Viestenz ve ark.’nın yaptığı çalışmada travma sonrası endoftalmi, delici göz yaralanmalarının %2-17’sinde gelişen en ağır komplikasyonlardan biri olarak bulunmuştur (7). Brinton ve ark.’nın yaptığı bir çalışmada delici göz yaralanmalarını takiben gelişen endoftalmi oranı %2-7,5 arasında saptanmıştır (8). Bizim çalışmamızda bu oran %7,9 olarak bulunmuştur. Brinton ve ark.’nın çalışması 257 hasta ile yapılmıştır ve bizim hasta sayımızın üçte birinden daha az hasta sayısı ile yapılmıştır. Demircan ve ark.’nın yaptığı çalışmada travma sonrası endoftalmi oranı % 59,2 gibi yüksek bir oranda görülmüştür (9). Böyle yüksek bir oran görülmesinin sebebi olarak, hastaların büyük kısmının tarım işçisi ve çocuk olması ve yaralanmalarda, göz içi yabancı cisim ve enjektör gibi etkenlerin olmasına bağlamışlardır.

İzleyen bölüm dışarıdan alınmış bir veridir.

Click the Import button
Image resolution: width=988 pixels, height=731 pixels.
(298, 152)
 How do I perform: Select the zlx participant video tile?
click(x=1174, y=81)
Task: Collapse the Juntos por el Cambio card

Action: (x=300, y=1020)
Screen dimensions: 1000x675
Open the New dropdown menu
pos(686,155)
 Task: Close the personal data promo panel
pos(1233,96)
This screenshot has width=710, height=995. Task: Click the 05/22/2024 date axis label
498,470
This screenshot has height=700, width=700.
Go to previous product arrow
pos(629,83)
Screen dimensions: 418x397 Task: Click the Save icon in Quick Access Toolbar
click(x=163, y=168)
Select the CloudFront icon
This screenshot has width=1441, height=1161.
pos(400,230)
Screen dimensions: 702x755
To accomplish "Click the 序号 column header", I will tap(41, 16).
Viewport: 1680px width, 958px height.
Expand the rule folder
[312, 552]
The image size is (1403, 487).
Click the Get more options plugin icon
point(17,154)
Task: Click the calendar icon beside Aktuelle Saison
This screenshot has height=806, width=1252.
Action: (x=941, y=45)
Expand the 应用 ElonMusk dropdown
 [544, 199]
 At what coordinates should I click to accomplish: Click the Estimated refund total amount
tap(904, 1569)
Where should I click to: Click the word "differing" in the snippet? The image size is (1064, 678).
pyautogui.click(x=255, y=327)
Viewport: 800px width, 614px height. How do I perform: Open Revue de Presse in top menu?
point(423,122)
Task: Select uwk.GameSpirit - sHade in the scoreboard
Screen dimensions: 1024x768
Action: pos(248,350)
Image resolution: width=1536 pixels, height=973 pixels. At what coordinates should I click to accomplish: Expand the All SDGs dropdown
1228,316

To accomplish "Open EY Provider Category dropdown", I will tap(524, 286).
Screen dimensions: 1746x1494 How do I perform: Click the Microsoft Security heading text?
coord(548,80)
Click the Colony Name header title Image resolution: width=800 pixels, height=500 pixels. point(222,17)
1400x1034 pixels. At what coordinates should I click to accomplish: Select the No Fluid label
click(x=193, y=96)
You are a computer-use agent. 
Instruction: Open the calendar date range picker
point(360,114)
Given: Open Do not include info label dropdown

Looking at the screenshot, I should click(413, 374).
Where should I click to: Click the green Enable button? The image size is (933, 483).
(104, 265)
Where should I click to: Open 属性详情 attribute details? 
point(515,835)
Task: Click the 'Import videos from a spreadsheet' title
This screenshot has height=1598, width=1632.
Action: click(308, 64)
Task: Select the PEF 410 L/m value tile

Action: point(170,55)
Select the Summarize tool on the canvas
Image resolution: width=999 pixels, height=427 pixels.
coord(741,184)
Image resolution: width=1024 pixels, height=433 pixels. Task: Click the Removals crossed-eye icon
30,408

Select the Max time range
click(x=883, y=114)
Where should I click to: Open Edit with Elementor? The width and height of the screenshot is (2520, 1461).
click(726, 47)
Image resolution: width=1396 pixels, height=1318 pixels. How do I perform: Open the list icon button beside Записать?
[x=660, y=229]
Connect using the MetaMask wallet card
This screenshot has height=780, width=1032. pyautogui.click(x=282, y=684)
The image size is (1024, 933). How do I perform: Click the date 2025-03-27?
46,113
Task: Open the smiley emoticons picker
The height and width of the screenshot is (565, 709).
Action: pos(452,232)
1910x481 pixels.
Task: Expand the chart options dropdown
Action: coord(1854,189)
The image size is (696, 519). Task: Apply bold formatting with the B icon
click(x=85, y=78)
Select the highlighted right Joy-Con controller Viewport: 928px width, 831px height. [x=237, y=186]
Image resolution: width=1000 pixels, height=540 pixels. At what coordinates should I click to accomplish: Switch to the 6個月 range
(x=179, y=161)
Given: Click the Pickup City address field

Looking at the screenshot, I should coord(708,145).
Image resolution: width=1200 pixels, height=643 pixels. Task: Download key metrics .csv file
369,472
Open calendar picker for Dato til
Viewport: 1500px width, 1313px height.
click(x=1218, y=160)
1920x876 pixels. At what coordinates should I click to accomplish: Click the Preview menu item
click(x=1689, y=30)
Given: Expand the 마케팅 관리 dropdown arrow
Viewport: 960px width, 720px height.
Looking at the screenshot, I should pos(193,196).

Delici yaralanmalardan sonra proflaktik antibiyotik tedavisinin endoftalmi riskini azalttığı iyi bilinmekte ve ilk jenerasyon sefalosporin ve aminoglikozidlerin, cerrahi onarımı takiben 3-5 gün intravenöz olarak verilmesi önerilmektedir (7,8,10). Andreoli ve ark.’nın yaptığı çalışmada 675 perforan göz yaralanması incelenmiş ve hastaların başvuru anından itibaren ilk 48 saatte vankomisin ve seftazidim başlanmıştır. Bu çalışmada endoftalmi oranı %0,9 olarak görülmüştür (11). Travma sonrası endoftalmi oranındaki bu ciddi düşüklük anlamlıdır. Bu çalışmalar ışığında delici göz yaralanması ile gelen hastalara sefazolin+gentamisin uygulanması yerine vankomisin+seftazidim başlanması daha uygun olacağı öne sürülebilir.

Yapılan çalışmalarda travma sonrası endoftalmilerde en sık etken olarak gram (+) organizmalardan Staph. epidermidis, Bacillus ve Streptococcus suşlarının görüldüğü belirtilmiştir (6,8,12-14). Nadir görülen etkenlerden olarak E. coli, Psödomonas, Staph. gallinarium ve Citrobacter koseri mikroorganizmalarının etken olduğu vakalar da bildirilmiştir (15-17) Bizim çalışmamızda 21 kültürden sadece yedisinde üreme görüldü ve en sık üretilen etken dört kültür ile S. pyogenes idi. Kültür sayısının az olması ve alınan kültürlerin 3’te 1’inde üreme olması çalışmamızın dezavantajları arasında görülebilir. Bunun sebeplerinden birisi geçmiş kayıtların bir kısmına ulaşılamamasıdır. İkinci olarak, hastalarımızın çoğunu çocuklar oluşturmaktadır ve aileler, genel anestezi altında kültür alınmasına pek taraftar olmamışlardır.

Çalışmamız , delici yaralanma olup da primer tamir yapılmış çalışmalar içinde, vaka sayısı açısından oldukça yüksek ancak kültür alınma ve kültürde ajan üretme açısından zayıf kalmaktadır. Sürekli aynı laboratuar ile çalışılarak kültürde üretim oranlarının arttırılabileceğini düşünmekteyiz.

Sonuç

Bu çalışmada delici göz yaralanmasına maruz kalıp, primer onarım yapılmış 810 hasta çalışılmış ve 64 (%7,9) hastada endoftalmi geliştiği görülmüştür. Delici göz yaralanmaları özellikle çocuk yaş grubunda görülmektedir ve bu hasta grubunda da endoftalmi görülme zamanı özellikle primer onarımdan sonraki birinci haftada görülmüştür. Bu sebeple, bu dönemde yakın takip ciddi önem arz etmektedir. Van ve çevresinde delici göz yaralanmaları sık görülmekte olduğundan bu yöreye ait delici göz yaralanması sonrası endoftalmi gelişme sıklığını bularak literatüre bir katkı yapmayı amaçladık.